After all, we pray to one who, as the Lord himself tells us, knows what we need
before we ask for it.
Why he should ask us to pray, when he knows
what we need before we ask him, may perplex us if we do not realize that our
Lord and God does not want to know what we want (for he cannot fail to know it)
but wants us rather to exercise our desire through our prayers, so that we may
be able to receive what he is preparing to give us. His gift is very great
indeed, but our capacity is too small and limited to receive it. That is why we
are told: Enlarge your desires, do not
bear the yoke with unbelievers.
The deeper our faith, the stronger our hope,
the greater our desire, the larger will be our capacity to receive that gift,
which is very great indeed. No eye has
seen it; it has no color. No ear has
heard it; it has no sound. It has not
entered man’s heart; man’s heart must enter into it.
In this faith, hope and love we pray always
with unwearied desire.
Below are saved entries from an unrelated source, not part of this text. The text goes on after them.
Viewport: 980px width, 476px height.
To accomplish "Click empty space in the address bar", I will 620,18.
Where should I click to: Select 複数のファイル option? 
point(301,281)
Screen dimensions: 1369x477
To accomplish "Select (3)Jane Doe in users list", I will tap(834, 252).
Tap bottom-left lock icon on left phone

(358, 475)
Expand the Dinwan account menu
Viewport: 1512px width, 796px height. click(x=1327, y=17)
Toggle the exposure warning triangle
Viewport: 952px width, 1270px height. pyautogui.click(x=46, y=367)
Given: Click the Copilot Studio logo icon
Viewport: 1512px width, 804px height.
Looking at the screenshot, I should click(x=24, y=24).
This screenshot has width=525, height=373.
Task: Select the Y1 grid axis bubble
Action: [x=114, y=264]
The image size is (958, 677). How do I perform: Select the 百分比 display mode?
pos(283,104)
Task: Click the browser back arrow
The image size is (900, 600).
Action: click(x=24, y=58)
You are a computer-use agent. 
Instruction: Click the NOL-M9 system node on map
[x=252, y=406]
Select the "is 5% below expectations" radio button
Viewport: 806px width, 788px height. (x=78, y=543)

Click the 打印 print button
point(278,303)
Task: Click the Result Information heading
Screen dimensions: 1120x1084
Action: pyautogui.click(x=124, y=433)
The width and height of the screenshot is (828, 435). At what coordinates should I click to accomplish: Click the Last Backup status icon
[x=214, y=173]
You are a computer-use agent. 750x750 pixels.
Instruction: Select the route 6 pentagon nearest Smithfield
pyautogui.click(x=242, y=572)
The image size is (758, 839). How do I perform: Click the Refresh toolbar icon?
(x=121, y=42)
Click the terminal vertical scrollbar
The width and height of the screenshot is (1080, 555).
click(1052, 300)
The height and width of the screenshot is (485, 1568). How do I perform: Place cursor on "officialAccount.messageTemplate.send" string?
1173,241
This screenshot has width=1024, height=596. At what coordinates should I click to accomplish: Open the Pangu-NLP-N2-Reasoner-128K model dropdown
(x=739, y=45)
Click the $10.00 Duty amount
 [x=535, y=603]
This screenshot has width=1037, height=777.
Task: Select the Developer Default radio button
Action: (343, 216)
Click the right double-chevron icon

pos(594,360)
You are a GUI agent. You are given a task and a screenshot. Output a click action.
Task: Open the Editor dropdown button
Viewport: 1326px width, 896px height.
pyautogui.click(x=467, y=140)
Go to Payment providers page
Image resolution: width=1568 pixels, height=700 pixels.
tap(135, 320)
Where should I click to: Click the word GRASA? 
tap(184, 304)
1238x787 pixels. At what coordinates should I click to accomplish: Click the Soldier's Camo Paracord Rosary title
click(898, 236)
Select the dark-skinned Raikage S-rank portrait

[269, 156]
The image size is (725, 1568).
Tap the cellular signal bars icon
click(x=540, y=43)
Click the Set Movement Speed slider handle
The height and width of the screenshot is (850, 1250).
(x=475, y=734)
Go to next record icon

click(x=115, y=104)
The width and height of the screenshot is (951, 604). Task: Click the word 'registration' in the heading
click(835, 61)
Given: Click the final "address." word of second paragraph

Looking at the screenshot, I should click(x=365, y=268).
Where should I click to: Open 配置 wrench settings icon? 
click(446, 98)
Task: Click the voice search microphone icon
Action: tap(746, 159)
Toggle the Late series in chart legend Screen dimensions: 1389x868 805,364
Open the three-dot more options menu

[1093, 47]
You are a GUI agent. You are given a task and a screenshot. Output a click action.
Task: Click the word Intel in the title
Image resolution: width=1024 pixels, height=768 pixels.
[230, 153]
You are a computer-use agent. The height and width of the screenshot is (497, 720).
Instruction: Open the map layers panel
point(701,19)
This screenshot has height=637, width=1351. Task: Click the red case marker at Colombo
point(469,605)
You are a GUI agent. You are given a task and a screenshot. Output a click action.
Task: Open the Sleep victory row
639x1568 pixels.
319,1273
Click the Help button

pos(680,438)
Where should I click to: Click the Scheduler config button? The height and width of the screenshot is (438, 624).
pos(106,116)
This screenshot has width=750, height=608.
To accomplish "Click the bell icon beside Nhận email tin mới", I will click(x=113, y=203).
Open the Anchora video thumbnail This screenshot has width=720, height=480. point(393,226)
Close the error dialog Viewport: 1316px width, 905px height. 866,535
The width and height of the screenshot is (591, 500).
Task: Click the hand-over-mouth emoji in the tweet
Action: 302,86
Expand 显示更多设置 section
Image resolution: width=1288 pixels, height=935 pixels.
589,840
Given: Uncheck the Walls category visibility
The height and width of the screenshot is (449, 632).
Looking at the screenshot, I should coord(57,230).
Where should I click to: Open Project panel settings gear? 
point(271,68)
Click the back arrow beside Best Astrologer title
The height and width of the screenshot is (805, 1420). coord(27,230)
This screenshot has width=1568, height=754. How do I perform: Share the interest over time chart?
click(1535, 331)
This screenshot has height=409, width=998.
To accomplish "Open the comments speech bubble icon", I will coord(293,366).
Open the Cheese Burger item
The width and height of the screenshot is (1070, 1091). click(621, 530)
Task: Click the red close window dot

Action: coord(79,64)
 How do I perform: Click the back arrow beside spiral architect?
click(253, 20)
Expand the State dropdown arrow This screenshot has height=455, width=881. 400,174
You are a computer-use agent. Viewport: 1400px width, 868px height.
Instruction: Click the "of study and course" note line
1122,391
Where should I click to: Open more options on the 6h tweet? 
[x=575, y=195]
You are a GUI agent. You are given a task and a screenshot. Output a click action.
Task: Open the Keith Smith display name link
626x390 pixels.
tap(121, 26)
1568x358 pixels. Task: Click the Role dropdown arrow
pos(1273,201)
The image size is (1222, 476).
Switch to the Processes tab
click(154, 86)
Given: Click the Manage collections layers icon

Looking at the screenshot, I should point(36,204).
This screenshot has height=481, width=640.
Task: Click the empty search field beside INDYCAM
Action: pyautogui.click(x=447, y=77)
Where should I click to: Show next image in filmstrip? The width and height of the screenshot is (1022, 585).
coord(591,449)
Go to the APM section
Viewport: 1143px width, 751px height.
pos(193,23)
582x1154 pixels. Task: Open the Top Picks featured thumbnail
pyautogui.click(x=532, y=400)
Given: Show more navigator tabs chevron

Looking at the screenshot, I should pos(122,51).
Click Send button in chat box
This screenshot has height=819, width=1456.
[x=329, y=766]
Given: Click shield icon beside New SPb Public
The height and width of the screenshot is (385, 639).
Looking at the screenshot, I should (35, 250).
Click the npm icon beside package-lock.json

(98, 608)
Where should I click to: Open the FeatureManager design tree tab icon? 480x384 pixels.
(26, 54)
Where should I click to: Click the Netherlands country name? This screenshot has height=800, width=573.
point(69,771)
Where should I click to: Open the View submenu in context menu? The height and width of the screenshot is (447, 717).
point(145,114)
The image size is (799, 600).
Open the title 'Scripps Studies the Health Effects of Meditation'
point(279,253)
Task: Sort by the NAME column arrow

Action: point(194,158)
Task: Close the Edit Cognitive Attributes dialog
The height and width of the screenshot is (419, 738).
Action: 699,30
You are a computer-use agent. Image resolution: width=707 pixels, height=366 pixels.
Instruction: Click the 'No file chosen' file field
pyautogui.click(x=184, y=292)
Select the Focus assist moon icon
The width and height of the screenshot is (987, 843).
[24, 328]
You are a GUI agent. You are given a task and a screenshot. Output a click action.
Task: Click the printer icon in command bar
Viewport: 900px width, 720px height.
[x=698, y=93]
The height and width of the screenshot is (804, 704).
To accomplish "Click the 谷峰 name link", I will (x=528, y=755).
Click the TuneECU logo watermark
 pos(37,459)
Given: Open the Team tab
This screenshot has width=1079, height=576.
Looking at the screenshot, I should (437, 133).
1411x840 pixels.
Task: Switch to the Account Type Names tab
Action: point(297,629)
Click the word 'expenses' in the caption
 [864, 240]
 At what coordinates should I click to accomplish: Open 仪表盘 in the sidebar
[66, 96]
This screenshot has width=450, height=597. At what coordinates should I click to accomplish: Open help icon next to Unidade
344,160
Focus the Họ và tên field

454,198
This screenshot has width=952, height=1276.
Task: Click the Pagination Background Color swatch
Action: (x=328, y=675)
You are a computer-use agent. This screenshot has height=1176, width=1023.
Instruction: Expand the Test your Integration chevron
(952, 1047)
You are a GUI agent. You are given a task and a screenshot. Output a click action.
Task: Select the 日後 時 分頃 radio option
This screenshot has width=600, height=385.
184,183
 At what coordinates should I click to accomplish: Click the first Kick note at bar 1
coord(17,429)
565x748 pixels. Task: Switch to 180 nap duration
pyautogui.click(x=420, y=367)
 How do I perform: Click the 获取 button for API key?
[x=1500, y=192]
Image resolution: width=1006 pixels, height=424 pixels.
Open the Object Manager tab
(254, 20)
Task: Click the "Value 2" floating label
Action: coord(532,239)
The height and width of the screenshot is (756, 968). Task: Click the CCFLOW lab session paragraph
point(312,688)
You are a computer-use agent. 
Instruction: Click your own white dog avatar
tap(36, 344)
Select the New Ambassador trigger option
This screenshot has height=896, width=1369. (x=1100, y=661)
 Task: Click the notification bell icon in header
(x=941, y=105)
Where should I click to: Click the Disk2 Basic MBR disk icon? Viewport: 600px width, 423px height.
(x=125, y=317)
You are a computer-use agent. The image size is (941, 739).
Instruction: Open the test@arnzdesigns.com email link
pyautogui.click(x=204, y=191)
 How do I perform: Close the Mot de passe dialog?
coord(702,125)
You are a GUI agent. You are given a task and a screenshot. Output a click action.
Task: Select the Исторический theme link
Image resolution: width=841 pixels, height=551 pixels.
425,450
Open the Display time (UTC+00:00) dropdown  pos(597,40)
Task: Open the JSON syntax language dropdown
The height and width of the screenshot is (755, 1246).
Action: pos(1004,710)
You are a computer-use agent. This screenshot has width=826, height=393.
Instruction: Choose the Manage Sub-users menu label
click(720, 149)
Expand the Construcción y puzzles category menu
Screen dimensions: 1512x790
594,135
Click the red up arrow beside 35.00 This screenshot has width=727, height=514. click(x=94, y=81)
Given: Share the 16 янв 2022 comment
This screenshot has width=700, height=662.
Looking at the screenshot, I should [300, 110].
However, at set times and seasons we also pray to God in
words, so that by these signs we may instruct ourselves and mark the progress
we have made in our desire, and spur ourselves on to deepen it. The more
fervent the desire, the more worthy will be its fruit. When the Apostle tells
us: Pray without ceasing, he means
this: Desire unceasingly that life of happiness which is nothing if not
eternal, and ask it of him who alone is able to give it.
Let us always desire the happy life from the
Lord God and always pray for it. But for this very reason we turn our mind to
the task of prayer at appointed hours, since that desire grows lukewarm, so to
speak, from our involvement in other concerns and occupations. We remind
ourselves through the words of prayer to focus our attention on the object of
our desire; otherwise, the desire that began to grow lukewarm may grow chill
altogether and may be totally extinguished unless it is repeatedly stirred into
flame.
Therefore, when the Apostle says: Let your petitions become known before God,
this should not be taken in the sense that they are in fact becoming known to
God who certainly knew them even before they were made, but that they are
becoming known to us before God through submission and not before men through
boasting.
Since this is the case, it is not wrong or
useless to pray even for a long time when there is the opportunity. I mean when
it does not keep us from performing the other good and necessary actions we are
obliged to do. But even in these actions, as I have said, we must always pray
with that desire. To pray for a longer time is not the same as to pray by
multiplying words, as some people suppose. Lengthy talk is one thing; a
prayerful disposition which lasts a long time is another. For it is even
written in reference to the Lord himself that he spent the night in prayer and
that he prayed at great length. Was he not giving us an example by this? In
time, he prays when it is appropriate; and in eternity, he hears our prayers with
the Father.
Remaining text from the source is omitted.